### Texte fourni
* * *

Il est des titres de livres qui vous incitent à la lecture et d’autres pas. Le titre du livre de Catherine Lovey, publié aux Editions Zoé ici, appartient, pour une raison qui m’est en grande partie inconsciente, à la première catégorie. Sans doute parce que tout ce qui touche à la Russie ne m’est pas étranger. Sans doute parce que, pour avoir tenu l’objet en main, à la FNAC de Lausanne, il m’est apparu contemporain et que mon époque a le don de me passionner et de m’irriter, à la fois.
Un roman russe et drôle nous lance sur deux fausses pistes. La première fausse piste nous est suggérée par le titre lui-même. Il ne faut pas entendre « drôle » dans la première acception du terme qui nous vient à l’esprit. Si vous cherchez à vous dilater la rate, vous en serez pour vos frais, même si vous êtes amené par moment à sourire. En fait, ce livre, où il y a un roman dans le roman, est drôle au sens de bizarre, d’intrigant, ce qui n’est d’ailleurs pas une moindre qualité pour un roman.

* * *

### Listing des données
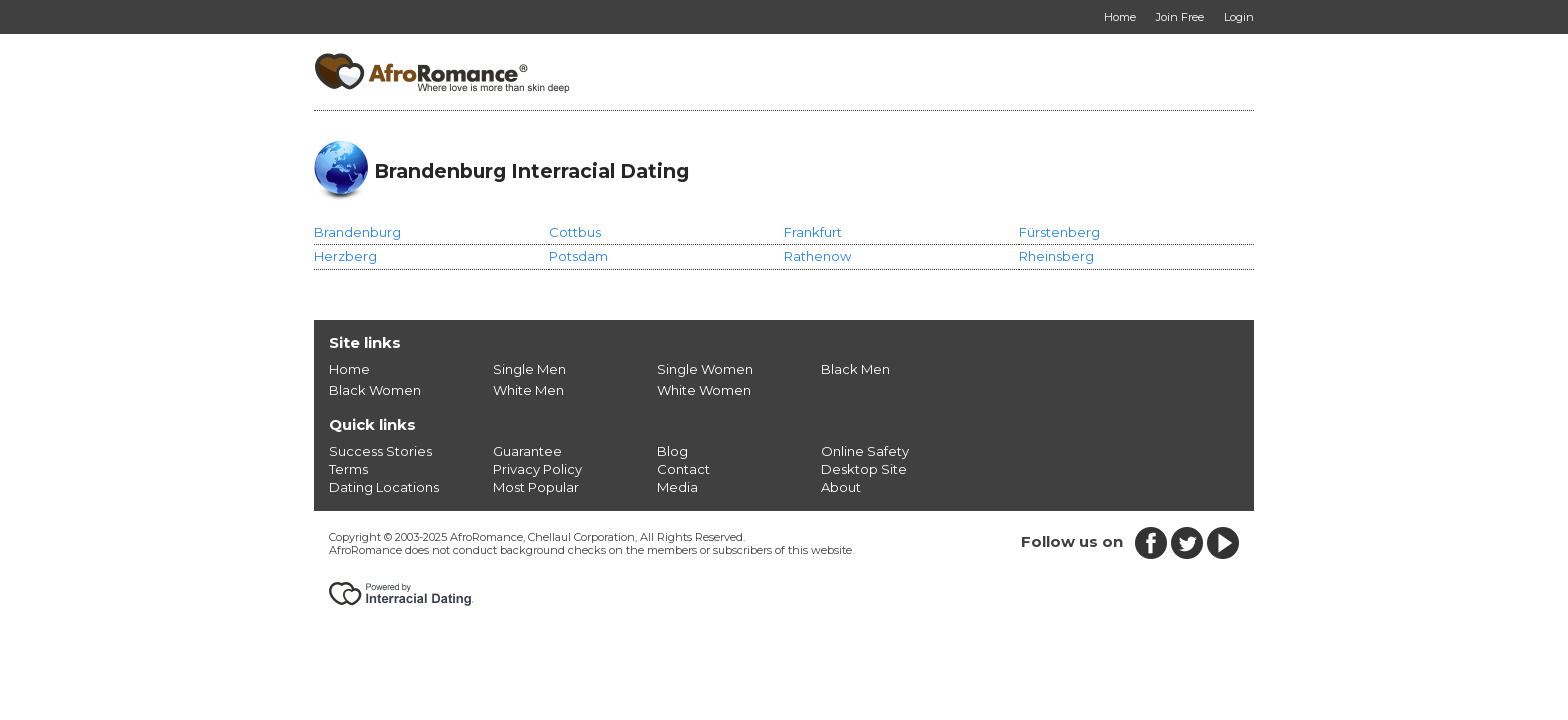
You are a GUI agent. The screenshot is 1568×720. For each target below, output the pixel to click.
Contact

* * *

### Travail demandé
1. Chez quel éditeur la critique dit-elle que le livre de Catherine Lovey est publié ?
2. Renvoyez le passage de la critique qui va de « Un roman russe » à « pour un roman. ».
3. Quels noms de personnes, de lieux et d'entreprises la critique mentionne-t-elle ?

### Corrigé
1. Aux Editions Zoé.

2.
Un roman russe et drôle nous lance sur deux fausses pistes. La première fausse piste nous est suggérée par le titre lui-même. Il ne faut pas entendre « drôle » dans la première acception du terme qui nous vient à l’esprit. Si vous cherchez à vous dilater la rate, vous en serez pour vos frais, même si vous êtes amené par moment à sourire. En fait, ce livre, où il y a un roman dans le roman, est drôle au sens de bizarre, d’intrigant, ce qui n’est d’ailleurs pas une moindre qualité pour un roman.

3. Catherine Lovey, Editions Zoé, Russie, FNAC, Lausanne